Oddly, it doesn't work on my browser (Firefox on Gnome).

I'm always thankful for archive.org, but extremely so for preserving bash.org. Now excuse me while I put on my wizard hat and robe.


My robe and wizard hat!


You should read Jennifer Government.


Cf. Vonnegut's rule #4 of good writing:

> Every sentence must do one of two things—reveal character or advance the action.

Or Quintilian's praise of Demosthenes and Cicero: "To Demosthenes nothing can be added, but from Cicero nothing can be taken away."


For the curious, the rest of the types:

Use the time of a total stranger in such a way that he or she will not feel the time was wasted.

Give the reader at least one character he or she can root for.

Every character should want something, even if it is only a glass of water.

Every sentence must do one of two things—reveal character or advance the action.

Start as close to the end as possible.

Be a sadist. No matter how sweet and innocent your leading characters, make awful things happen to them—in order that the reader may see what they are made of.

Write to please just one person. If you open a window and make love to the world, so to speak, your story will get pneumonia.

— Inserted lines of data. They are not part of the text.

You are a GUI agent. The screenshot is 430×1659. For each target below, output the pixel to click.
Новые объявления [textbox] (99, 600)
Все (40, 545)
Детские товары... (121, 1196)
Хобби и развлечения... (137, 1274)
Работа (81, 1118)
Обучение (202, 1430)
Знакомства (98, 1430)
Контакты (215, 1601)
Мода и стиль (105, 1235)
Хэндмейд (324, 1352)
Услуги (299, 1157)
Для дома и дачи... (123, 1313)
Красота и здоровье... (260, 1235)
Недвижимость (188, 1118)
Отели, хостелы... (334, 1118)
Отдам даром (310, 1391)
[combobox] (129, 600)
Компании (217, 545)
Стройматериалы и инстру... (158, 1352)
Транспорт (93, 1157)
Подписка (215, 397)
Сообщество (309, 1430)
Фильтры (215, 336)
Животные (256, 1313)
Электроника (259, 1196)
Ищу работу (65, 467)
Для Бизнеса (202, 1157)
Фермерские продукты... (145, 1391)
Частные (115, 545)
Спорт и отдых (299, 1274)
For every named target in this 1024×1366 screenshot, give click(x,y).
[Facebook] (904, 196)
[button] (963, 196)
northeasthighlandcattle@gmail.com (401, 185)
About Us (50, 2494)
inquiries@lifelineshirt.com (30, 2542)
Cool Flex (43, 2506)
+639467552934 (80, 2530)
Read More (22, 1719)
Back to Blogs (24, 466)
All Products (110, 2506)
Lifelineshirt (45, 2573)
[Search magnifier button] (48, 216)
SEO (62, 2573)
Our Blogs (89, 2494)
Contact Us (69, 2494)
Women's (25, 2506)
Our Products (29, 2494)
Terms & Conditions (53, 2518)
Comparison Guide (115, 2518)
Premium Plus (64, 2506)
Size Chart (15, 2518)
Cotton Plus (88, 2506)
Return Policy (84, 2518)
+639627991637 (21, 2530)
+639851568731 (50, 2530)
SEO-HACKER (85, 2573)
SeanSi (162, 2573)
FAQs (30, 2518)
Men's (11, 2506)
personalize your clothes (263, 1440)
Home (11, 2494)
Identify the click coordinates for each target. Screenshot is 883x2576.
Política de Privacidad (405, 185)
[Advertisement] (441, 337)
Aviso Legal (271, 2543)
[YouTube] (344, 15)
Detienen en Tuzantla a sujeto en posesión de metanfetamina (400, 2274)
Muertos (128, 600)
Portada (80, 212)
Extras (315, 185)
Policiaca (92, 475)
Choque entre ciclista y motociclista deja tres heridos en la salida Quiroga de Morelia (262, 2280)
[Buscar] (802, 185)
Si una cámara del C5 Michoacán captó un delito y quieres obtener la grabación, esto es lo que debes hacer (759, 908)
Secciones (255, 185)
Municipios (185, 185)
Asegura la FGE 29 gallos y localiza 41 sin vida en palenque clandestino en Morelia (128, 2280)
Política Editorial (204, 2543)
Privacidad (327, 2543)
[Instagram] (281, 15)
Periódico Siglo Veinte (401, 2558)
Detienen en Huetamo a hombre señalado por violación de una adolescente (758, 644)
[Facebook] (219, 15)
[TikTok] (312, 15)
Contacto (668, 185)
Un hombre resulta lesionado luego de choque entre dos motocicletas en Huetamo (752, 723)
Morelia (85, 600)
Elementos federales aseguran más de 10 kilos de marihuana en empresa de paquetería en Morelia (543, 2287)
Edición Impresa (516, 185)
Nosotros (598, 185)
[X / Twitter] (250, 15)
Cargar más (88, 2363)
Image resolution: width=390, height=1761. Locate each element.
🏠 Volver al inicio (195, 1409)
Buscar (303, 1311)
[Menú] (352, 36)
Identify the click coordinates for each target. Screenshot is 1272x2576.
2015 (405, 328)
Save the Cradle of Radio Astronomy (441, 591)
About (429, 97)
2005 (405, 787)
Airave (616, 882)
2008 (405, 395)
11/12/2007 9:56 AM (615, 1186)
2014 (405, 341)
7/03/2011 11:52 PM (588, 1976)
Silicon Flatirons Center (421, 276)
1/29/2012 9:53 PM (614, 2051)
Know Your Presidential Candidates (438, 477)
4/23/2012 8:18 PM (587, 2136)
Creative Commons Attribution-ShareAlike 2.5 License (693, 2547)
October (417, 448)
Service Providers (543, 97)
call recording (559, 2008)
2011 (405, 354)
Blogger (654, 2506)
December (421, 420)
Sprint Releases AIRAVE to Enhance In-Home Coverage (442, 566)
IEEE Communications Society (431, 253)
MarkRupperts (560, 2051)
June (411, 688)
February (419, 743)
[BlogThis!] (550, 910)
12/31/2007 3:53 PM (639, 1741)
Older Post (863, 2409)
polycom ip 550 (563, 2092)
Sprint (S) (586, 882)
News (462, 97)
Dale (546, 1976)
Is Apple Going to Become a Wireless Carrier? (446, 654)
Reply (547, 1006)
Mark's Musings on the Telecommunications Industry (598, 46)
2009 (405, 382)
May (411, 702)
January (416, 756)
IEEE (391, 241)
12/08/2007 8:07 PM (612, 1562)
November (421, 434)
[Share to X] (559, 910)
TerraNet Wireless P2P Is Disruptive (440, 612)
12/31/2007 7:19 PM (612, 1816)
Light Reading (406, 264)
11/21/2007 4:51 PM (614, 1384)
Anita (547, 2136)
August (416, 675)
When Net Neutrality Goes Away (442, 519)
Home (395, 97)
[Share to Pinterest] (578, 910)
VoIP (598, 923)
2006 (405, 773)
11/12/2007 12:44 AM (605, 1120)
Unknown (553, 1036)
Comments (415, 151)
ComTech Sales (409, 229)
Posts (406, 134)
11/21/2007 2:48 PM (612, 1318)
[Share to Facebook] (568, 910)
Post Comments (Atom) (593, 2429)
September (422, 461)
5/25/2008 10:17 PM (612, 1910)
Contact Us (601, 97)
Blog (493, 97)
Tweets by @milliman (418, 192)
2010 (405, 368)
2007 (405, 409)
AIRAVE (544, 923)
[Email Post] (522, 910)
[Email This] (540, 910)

Give your readers as much information as possible as soon as possible. To heck with suspense. Readers should have such complete understanding of what is going on, where and why, that they could finish the story themselves, should cockroaches eat the last few pages.

The greatest American short story writer of my generation was Flannery O'Connor (1925-1964). She broke practically every one of my rules but the first. Great writers tend to do that.


>>Write to please just one person. If you open a window and make love to the world, so to speak, your story will get pneumonia.

This, too, is the problem with movies and TV shows today. They worry so much about offending anyone they lose the interest of everyone. When was the last time you laughed hard and out loud?


> Give the reader at least one character he or she can root for.

I've been noticing for a while now this is missing in most modern tv shows. It makes the show feel pointless.


Is there no room for describing the setting? Must every utterance that sets the atmosphere also advance the plot or reveal character? Is there no room for mood?


What is the purpose of the setting if not to reveal character or advance the plot?

I don’t need to know the color of the walls if it does neither.


Framed that way you could characterize anything as ultimately serving the characters or plot.


Not really. There are infinite insignificant details that could be included that should not be included because they do neither in any meaningful way.


describing the setting should (ideally) be done through a character's interaction with the setting.

if you're developing some sort of dystopia where everyone is heavily medicated, better to show a character casually take the medication rather than describe it.

of course, that's not a rule set in stone. you can do whatever the fuck you want.


> Is there no room for describing the setting? Is there no room for mood?

You mean the character of a place?


sure, setting and character are the same thing


the implication is that if mood is the character of the place then those sentences that set mood are advancing character.


Some authors rarely describe a place objectively. We see a space through the eyes of the characters - and in doing so, we learn about our characters as we learn about the space they inhabit.


sure, if a character is in some narrative role; however I would argue that no author ever describes a place objectively, especially not a completely fictional place. The question really is if the unobjective description serves a coherent narrative purpose.


He's very efficient with prose and I find it a joy to read (well, given what he's writing about it's not always joy, but still). I'm not sure he's following that rule 100% of the time, but it's close. Depending on the setting, you can often describe it through characters' actions or how it shapes them.


Setting would provide the context for action or characterisation to occur in a meaningful way, or provoke it, so it is necessary part of both (if done for either of those purposes). Given that, the charitable interpretation would be to only provide enough description of the setting for that.


The “mood” should reflect the character not the author’s desire to detail out the room.